Excerpted records:
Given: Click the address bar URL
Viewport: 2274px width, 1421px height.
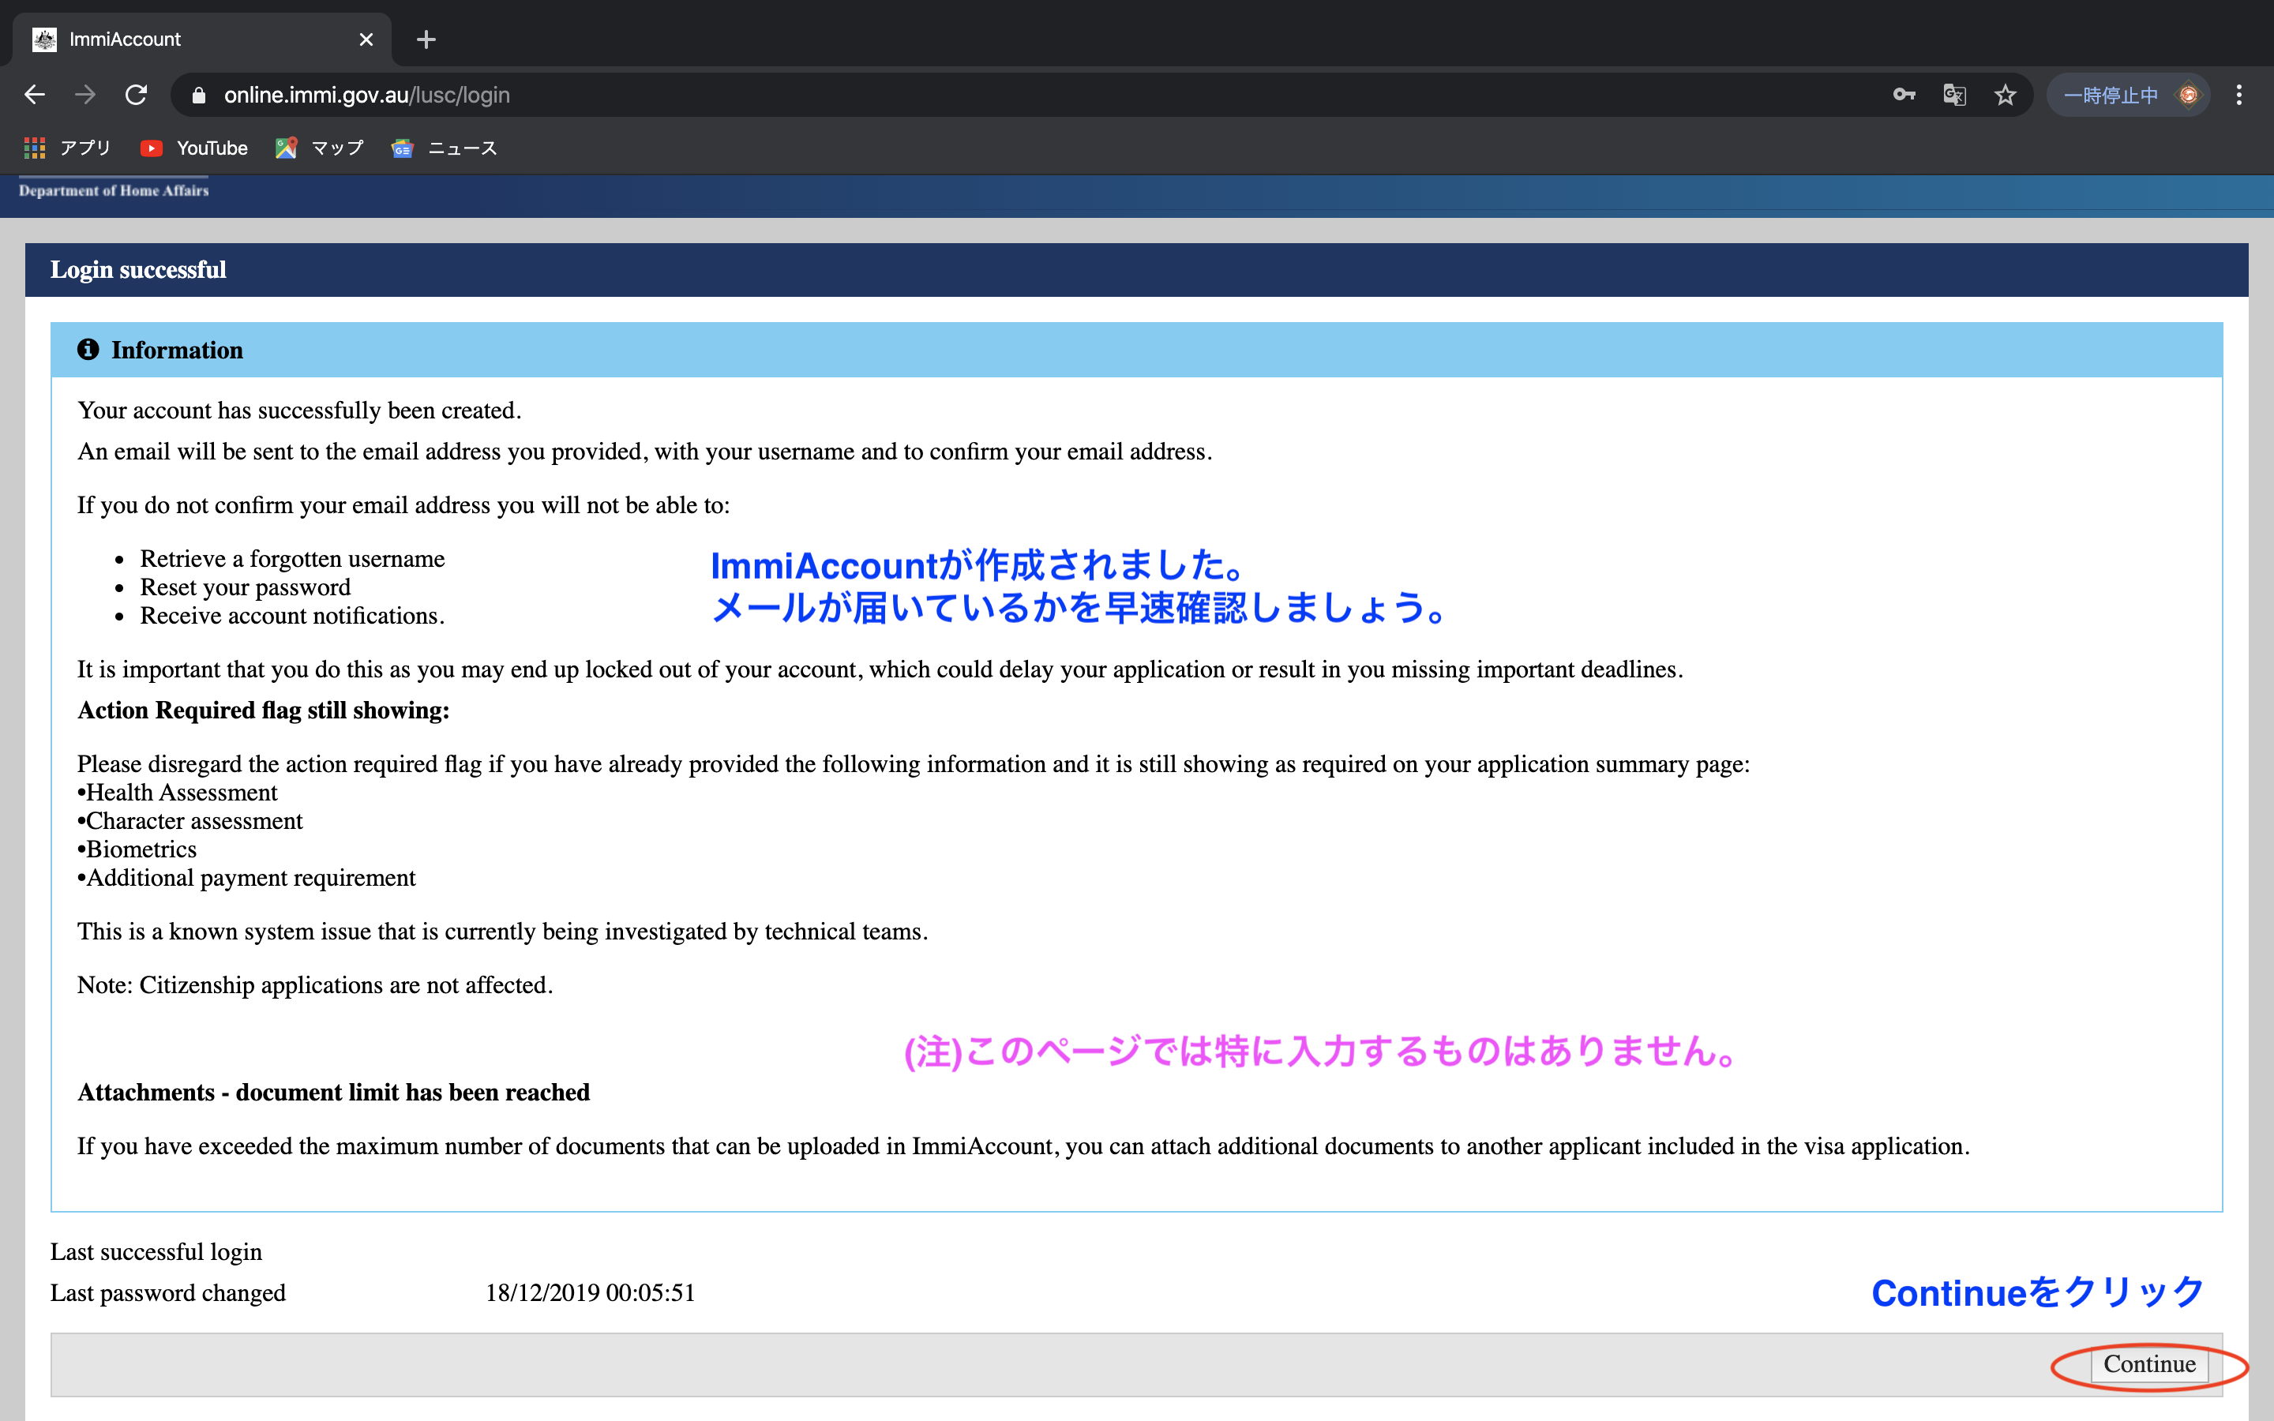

...

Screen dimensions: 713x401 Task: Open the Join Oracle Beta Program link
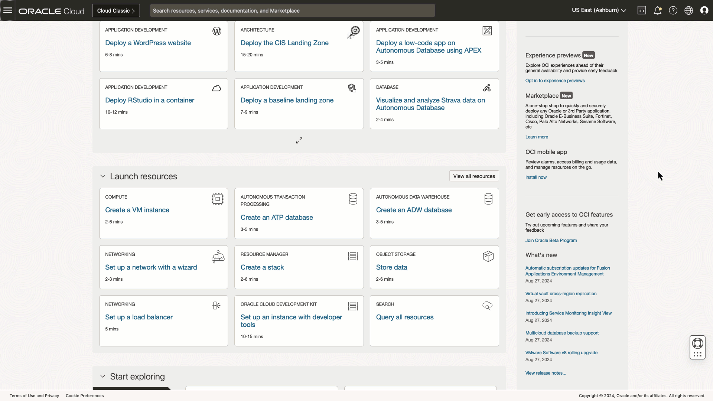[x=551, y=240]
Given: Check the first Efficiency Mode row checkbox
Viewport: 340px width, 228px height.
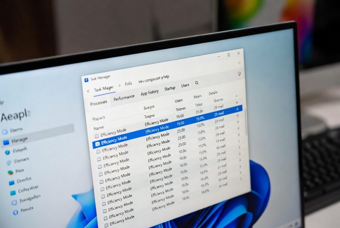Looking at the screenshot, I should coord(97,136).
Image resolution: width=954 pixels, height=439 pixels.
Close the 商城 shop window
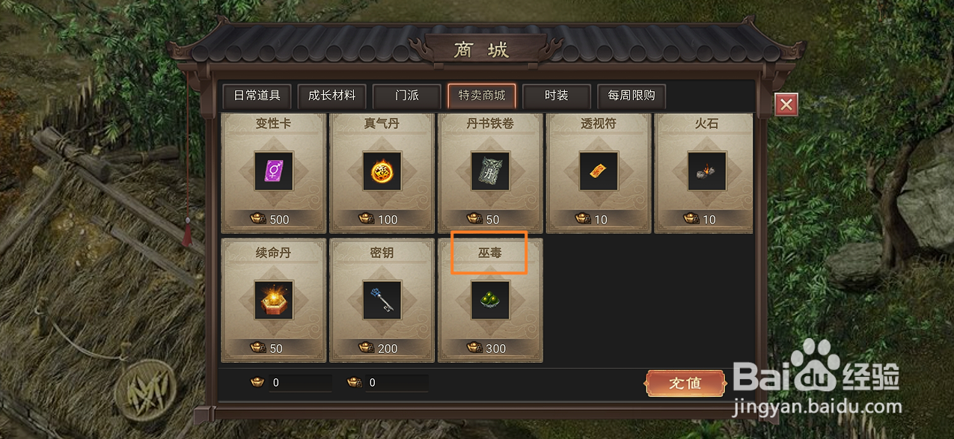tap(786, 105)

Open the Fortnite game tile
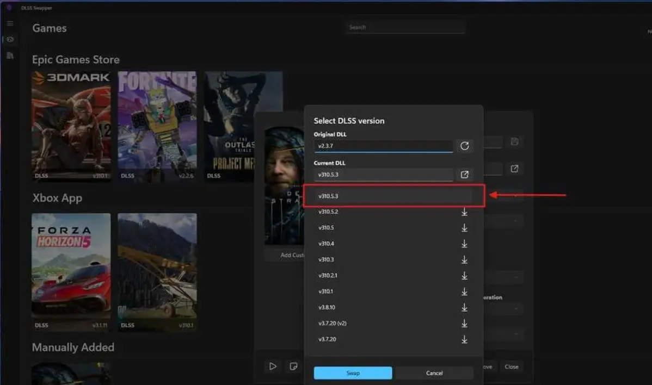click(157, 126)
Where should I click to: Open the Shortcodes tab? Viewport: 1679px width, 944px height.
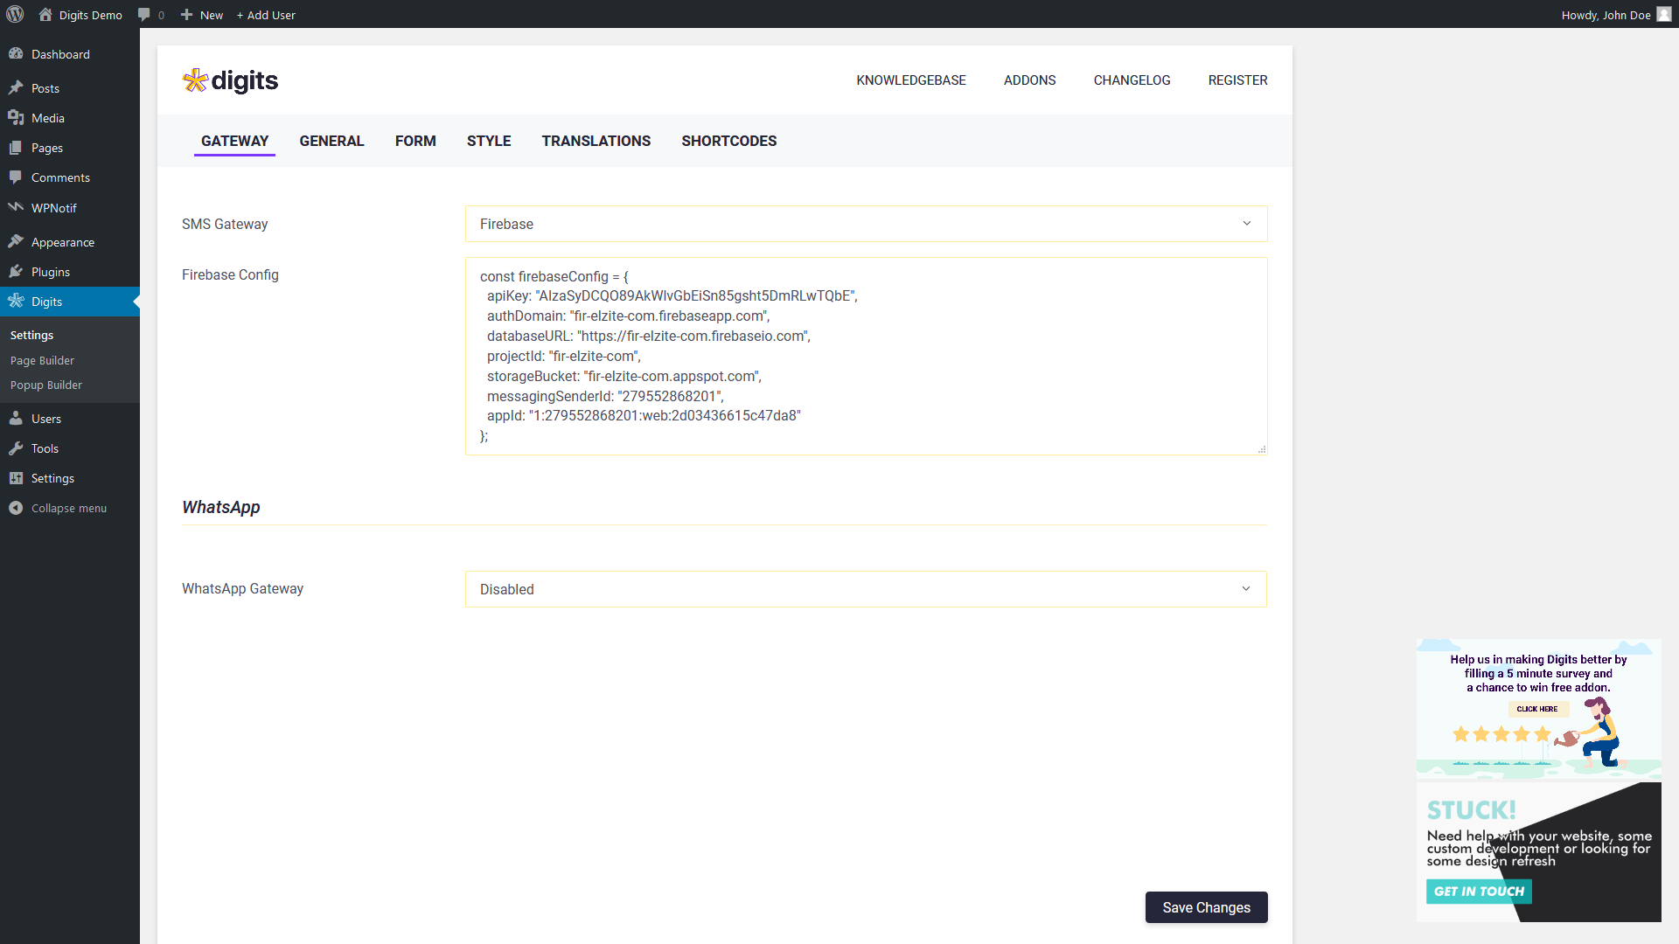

Directions for this task: Reproduce the listing verbatim from the line with "Screen dimensions: 713x401" to the line with "Where should I", including both of those lines, and omit the pictures from your answer.

Answer to this problem:
Screen dimensions: 713x401 Task: Open the Join Oracle Beta Program link
[x=551, y=240]
Given: Check the first Efficiency Mode row checkbox
Viewport: 340px width, 228px height.
Looking at the screenshot, I should coord(97,136).
Image resolution: width=954 pixels, height=439 pixels.
Close the 商城 shop window
tap(786, 105)

Open the Fortnite game tile
click(157, 126)
Where should I click to: Open the Shortcodes tab? Viewport: 1679px width, 944px height.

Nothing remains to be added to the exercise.